Tell staff that workplace technology is monitored and clarify this in policies, so there are no surprises.
Let's take a look at cases where employers used and monitored technology, with varying results.
Secret recordings
Can you covertly record conversations with staff?
Secretly recording a conversation when you are not party to it can attract the attention of the authorities, as we have seen with the recent political debacle in Southland.
Former Clutha-Southland MP Todd Barclay faced police investigation after he recorded a critical staff member.
Former Prime Minister Bill English claimed Barclay had just "left his dictaphone on", and police closed the case after two investigations because of a lack of evidence.
You may record conversations with staff if you are a party to that conversation, but it is best to ask a staff member for their consent first. Otherwise, you could breach the staff member's privacy, and your obligations to act in good faith.
Monitor use of technology
Concerned that staff could copy confidential information for a competitor?
Monitoring technology is useful when staff have access to confidential information, or something to gain from accessing that information.

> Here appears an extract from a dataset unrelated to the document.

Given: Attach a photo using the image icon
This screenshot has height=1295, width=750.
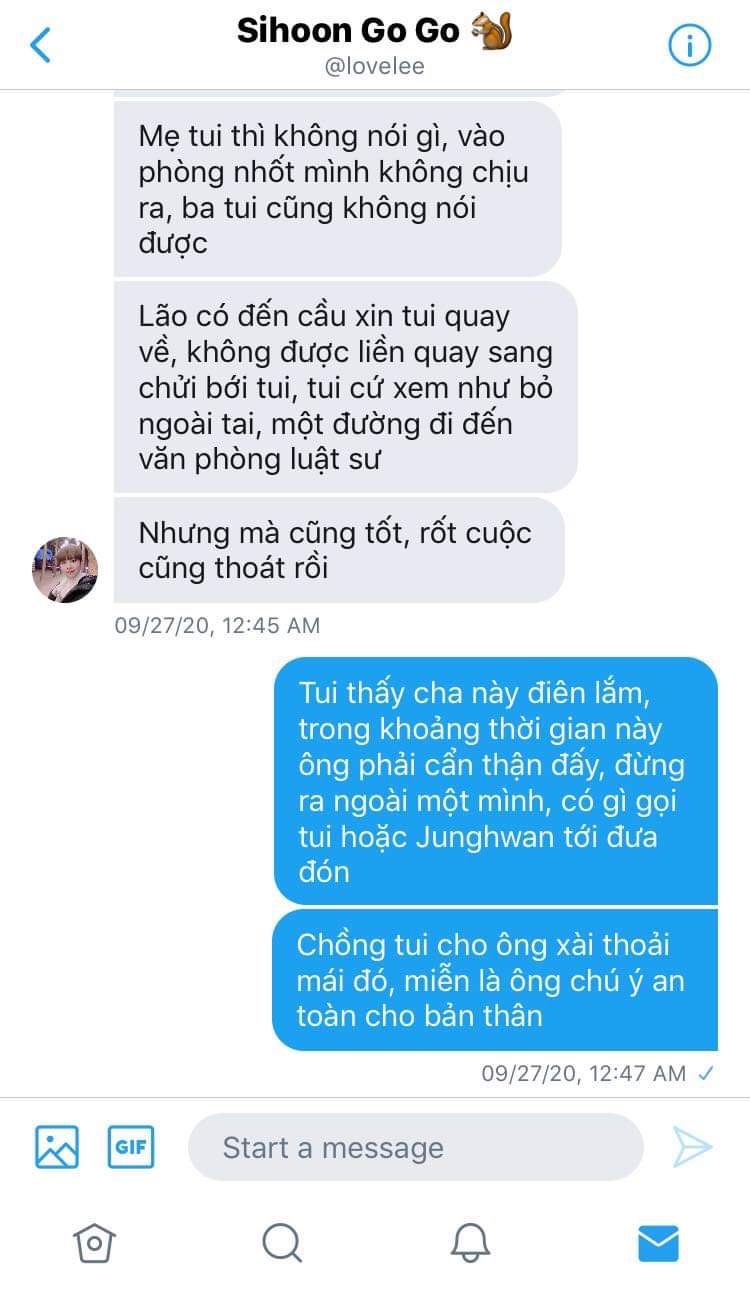Looking at the screenshot, I should click(57, 1147).
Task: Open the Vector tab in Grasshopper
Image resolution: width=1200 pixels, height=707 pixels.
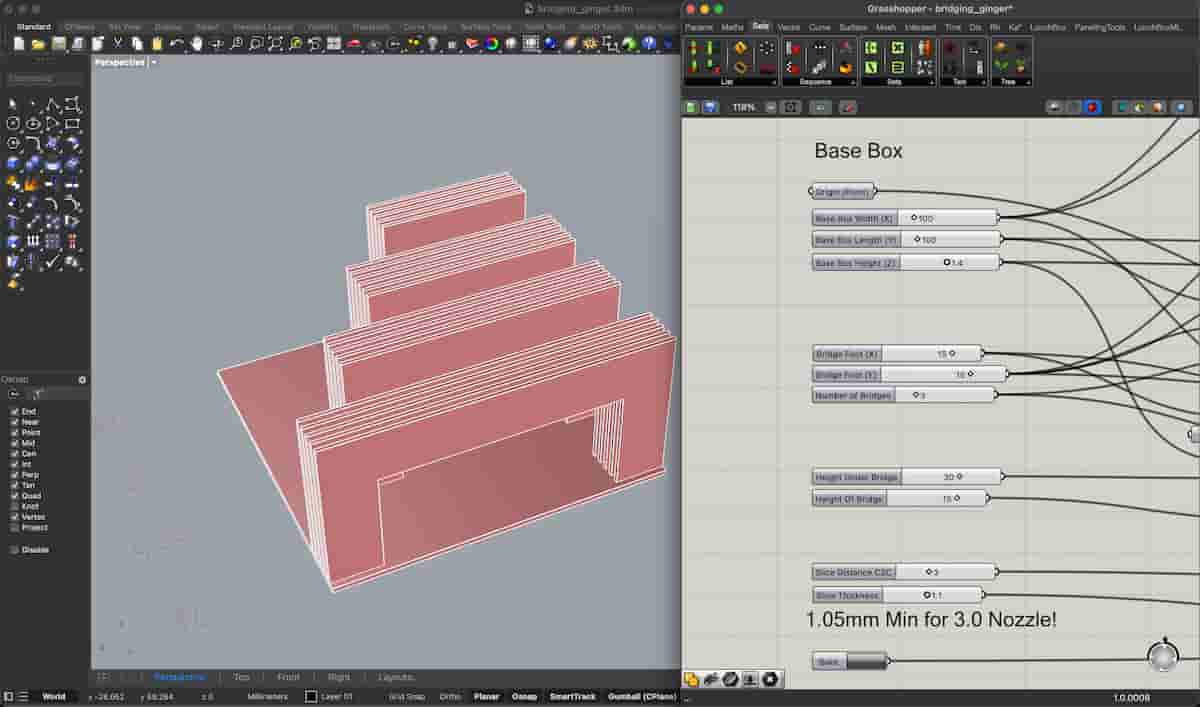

In the case of Tag Oil (NZ) Ltd v Watchorn, the employer engaged a computer forensics expert to discover that a former manager had copied valuable information during his notice period.
The Employment Relations Authority found Watchorn had accessed and copied commercially sensitive data, which included "secret recipes" for finding oil and gas fields, in a "gross data dump".

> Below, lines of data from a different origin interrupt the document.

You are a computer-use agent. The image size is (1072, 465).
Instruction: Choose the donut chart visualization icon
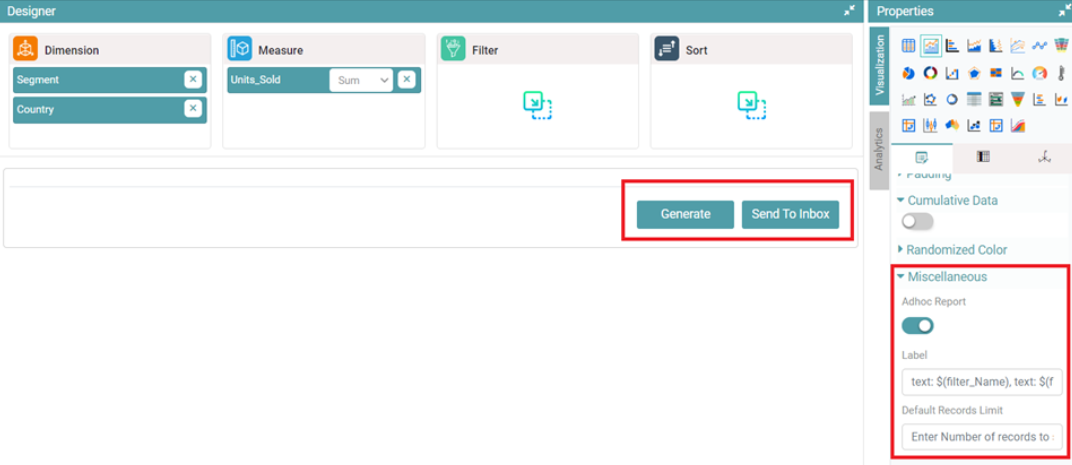click(x=930, y=73)
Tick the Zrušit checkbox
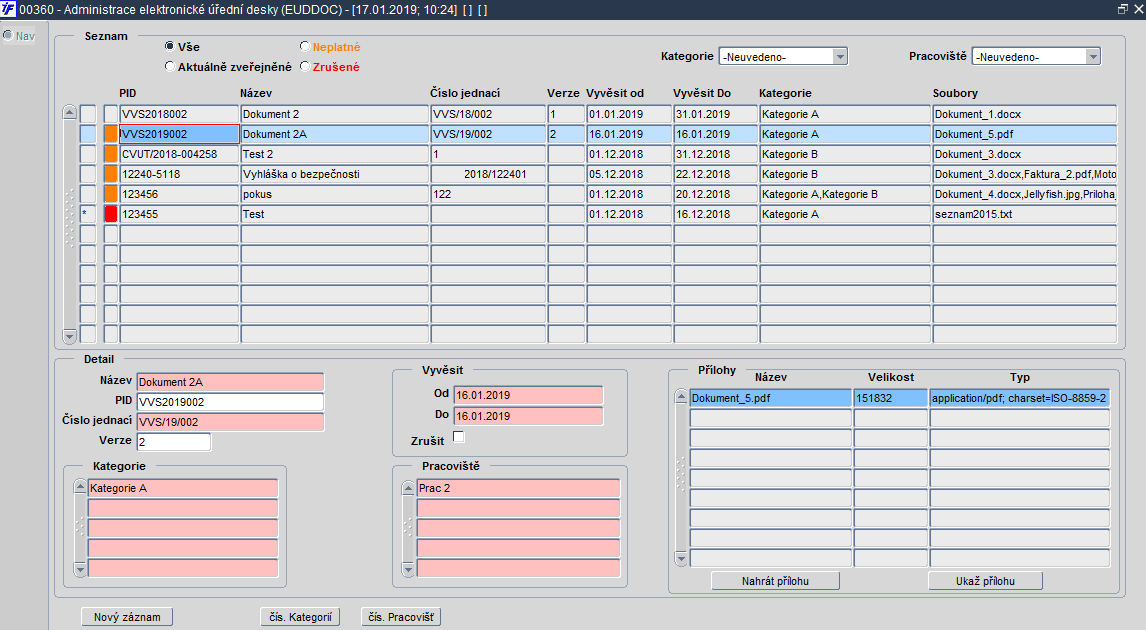The width and height of the screenshot is (1146, 630). pos(459,437)
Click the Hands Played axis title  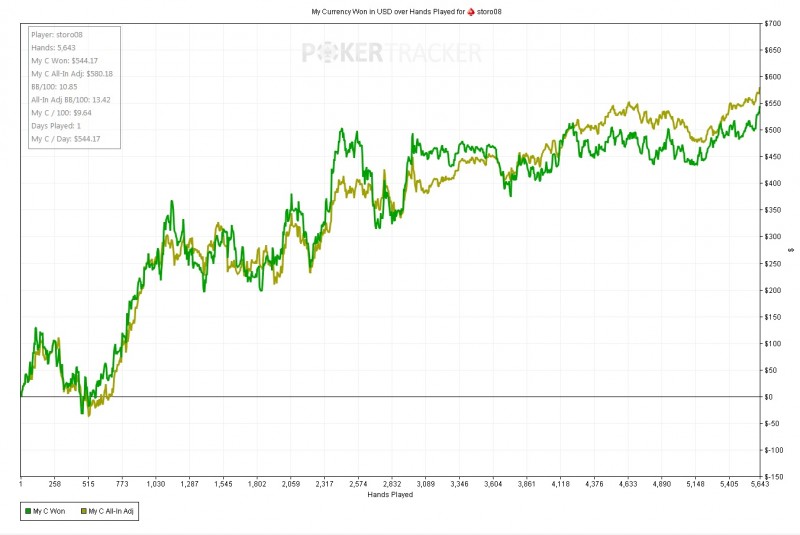coord(390,494)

This information would be useful to his new employer, which was a direct competitor.
The authority dismissed Watchorn's defence that he had "inadvertently" downloaded more than 350,000 documents.
The employer successfully sought $65,000 in damages, plus penalties - proving that you can sue an errant employee for misuse of technology.
Use of social media
Can you require a staff member to reveal their social media posts?
Employers can access any staff social media sites that are publicly available, or where a manager has been invited to share the site.
But requiring staff to show private posts on social media could breach employment obligations and privacy law.
In Hammond v Credit Union Baywide (trading as NZCU Baywide), an employee was forced to show a post on her private Facebook page.
The executive team at NZCU had heard about a rude cake baked by its former employee, Hammond, and wanted to see evidence.
Hammond had brought a cake to cheer up former colleagues at a private dinner party. The cake was beautifully iced: "NZCU F*** YOU".
A picture was uploaded to her private Facebook page.
The HR manager required a junior staff member (who was a friend of Hammond on Facebook) to let NZCU to take a screenshot of the cake picture on Facebook.
She was told if she didn't comply, the alternative was "going down the policy and procedure track".
The Human Rights Review Tribunal did not determine whether this breached the Privacy Act because harm to Hammond resulted from NZCU's disclosure of the photograph, rather than the collection itself.
Pressuring staff to provide access to private posts on social media is likely to be considered unfairly intrusive and in breach of good faith, so don't try it at work.
Tips on monitoring staff:
• Only record your conversations with staff if you have their agreement.
• Tell staff that you monitor computer use so they are less tempted to engage in employee browsing.
• Prepare policies on monitoring of workplace technology, such as computers, CCTV and GPS.